Initial Experience with Norway Spruce (icea Abies) Resin Volume 57- Issue 4

Tímea Hevér*

• North-Pest Centre Hospital - Military Hospital, Hungary

Received: July 05, 2024; Published: July 22, 2024

*Corresponding author: Tímea Hevér, North-Pest Centre Hospital - Military Hospital, Budapest, Hungary

DOI: 10.26717/BJSTR.2024.57.009043

Abstract PDF

Chronic lower limb ulcers have different aetiologies. Their treatment requires a complex, individualized approach. Of course, the treatment of the cause is the priority. In addition to the choice of smart dressings adapted to the individual and the wound, the use of alternative treatment methods such as zinc hyaluronate and Norway spruce resin should be considered, especially if their effect has already been demonstrated in preliminary studies. In this article, positive experiences with the use of Norway spruce (Picea abies) resin, known as Abilar®, are described.

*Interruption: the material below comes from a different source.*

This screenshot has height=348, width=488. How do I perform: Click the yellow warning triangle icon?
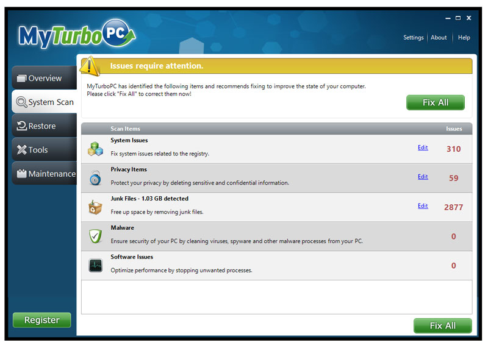90,65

Keywords: Picea Abies Resin; Abilar®; Chronic Wounds; Atypical Wounds; Wound Healing; Antibacterial; Infection Management

Key Messages: Abilar®, a Norway spruce resin, is safe to use as a topical wound treatment for acute, complicated, and chronic wounds; it has antibacterial properties and promotes wound healing

Wound healing can be delayed by a wide range of factors, such as old age, infections, immobilization, ischemia, malnutrition, smoking, hyperglycaemia, anaemia, chronic diseases (e.g. cancer, liver, or kidney failure) and the use of certain drugs (e.g. corticosteroids and other immunosuppressive drugs). Chronic lower limb ulcers that take a long time to heal can be classified into vascular ulcers (e.g. venous and arterial ulcers), diabetic foot ulcers and Pressure Ulcers (PU) [1,2]. The problem of chronic lower limb ulcers in diabetes has already been discussed in detail in articles [3,4]. Atypical wounds comprise approximately 20% of all chronic wounds [5-11]. They are a broad spectrum of conditions or diseases caused by inflammation, infection, malignancy, chronic illnesses, or genetic disorders. With an aging population and increase in comorbidities these numbers are expected to rise. From a surgical perspective, infection of the surgical site contributes significantly to delayed wound healing [12-14]. To provide individualized and successful wound care, continuous training and education is essential, as well as learning about new, proven and successfully used products. One such product, which is not yet widely used in Hungary, there are no reports or articles about it, and it is not yet used in wound treatment practice, is a cream made from a natural substance, Norway spruce resin, known as Abilar®. There are hardly any articles about it in the international literature.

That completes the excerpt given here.